SMP is paid at the following rate:

(a) For the first six weeks SMP is paid at the Earnings-Related Rate of 90% of average weekly earnings calculated over the Relevant Period; and

(b) For the remaining 33 weeks SMP is paid at the Prescribed Rate which is set by the government for the relevant tax year, or the Earnings-Related Rate if this is lower.

During Maternity leave both OML and AML holiday entitlement continues accrue – which normally means that an employee who has taken AML has at least four weeks’ holiday to take on her return to work in addition to the usual holiday entitlement for that year.

  1. Health and Safety

This is one area where employers can get caught out. Employers must assess the workplace risks posed to new or expectant mothers when they employ women of child bearing age. This means specifically designed risk assessments.

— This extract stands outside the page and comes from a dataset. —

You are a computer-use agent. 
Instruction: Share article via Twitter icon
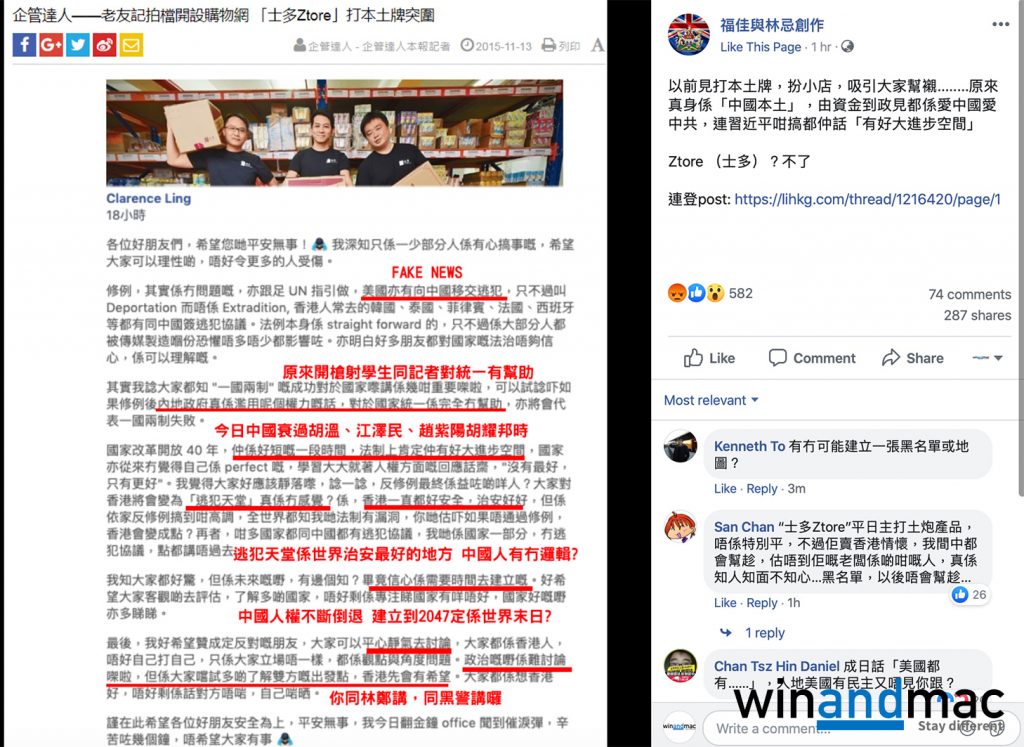pyautogui.click(x=78, y=45)
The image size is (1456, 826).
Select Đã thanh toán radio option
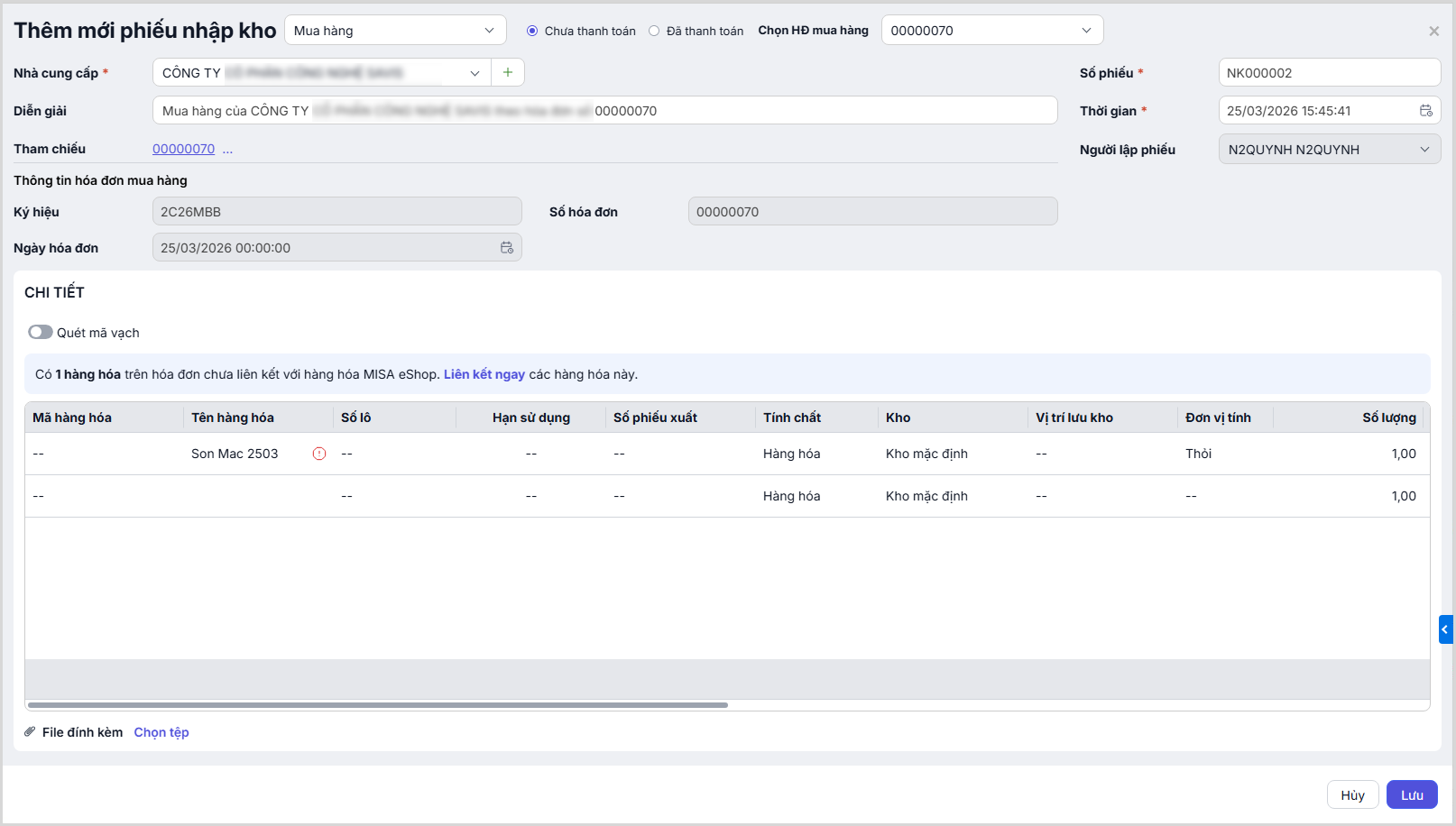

If risks are identified (say, exposure to chemical agents or lifting) an employer may have to alter the employee’s working conditions or hours of work to avoid any significant risk. Where it is not reasonable to alter working conditions or hours, or would not avoid the risk, the employer must offer suitable alternative work on terms that are not “substantially less favourable”. If this is not possible, or if the employee reasonably refuses it, the employer must suspend the employee on full pay.

This H&S flow chart may assist

  1. Other important bits

OK, this is the sixth point in a 5 point article but here are some other important bits and bobs:

  • KIT days (keeping in touch days). The employee has the right to come to work (unpaid) for up to 10 days during maternity. Employers can of course choose to pay the full rate if they wish to.
  • Employers should keep in contact while an employee is off and certainly make the employee aware of any changes to promotion opportunities or vacancies which arise during maternity leave. It is often a good idea to discuss with an employee prior to her leaving how much contact she would like whilst off.
  • If there is any chance of the employee being subject to redundancy or any other dismissal there are special rules which you should take careful note of (best take legal advice!).
  • Employers need to be very careful to preserve the employee’s job whilst she is away. The employee has the right to return to exactly the same job on the same terms and conditions if she takes OML. After AML the employer has slightly more flexibility but the rules on this are complex and advice should be taken.
  • Returning employees of course have the right to make a flexible working request on their return to work and the employer should follow the correct procedure in this respect.